Now as luck would have it one of the holes in the bracket when screwed to the camera aligned very closely with the centre of my gear head rotation point and the lens centre.  Part one achieved.

Next is to find what is called a nodal point of the lens.  Whats that you say,  well it is the point in the lens where fore ground and back ground object maintain the same relationship when the camera is rotated on its tripod for the panorama shot.  A web search for parallax and panorama will bring up many much more eloquent descriptions than mine.

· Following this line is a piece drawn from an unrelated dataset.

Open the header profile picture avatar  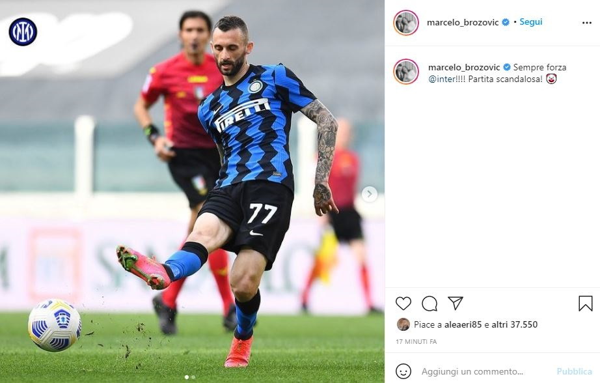(406, 23)
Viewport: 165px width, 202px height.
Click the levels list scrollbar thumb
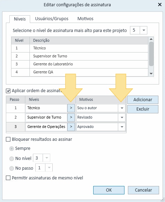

Now this is not a hard task just takes a bit of time or you can look up a database on nodal points for many common DSLR lens.  Essentially it is do this:

Guess where the iris point is, set that at the rotation point of the head. Stick a piece of opaque tape on a window. Take two shots of a scene that includes the tape   load into photoshop or your equivalent software and see how much the background changes relative to the tape.  Then depending upon which way the movement is its a  case of moving the camera closer to or further away from the rotation point.   There are some great examples on the web about this but this one I thought was pretty good. Go here http://www.johnhpanos.com/epcalib.htm.

 

All in all after a bit of mucking around I found the nodal point and then went out to test it.  The following shot is using a 16-35mm at 16mm’s in my front yard.  I am pretty happy with the setup I made for $10.  However one day I would love to buy a proper head.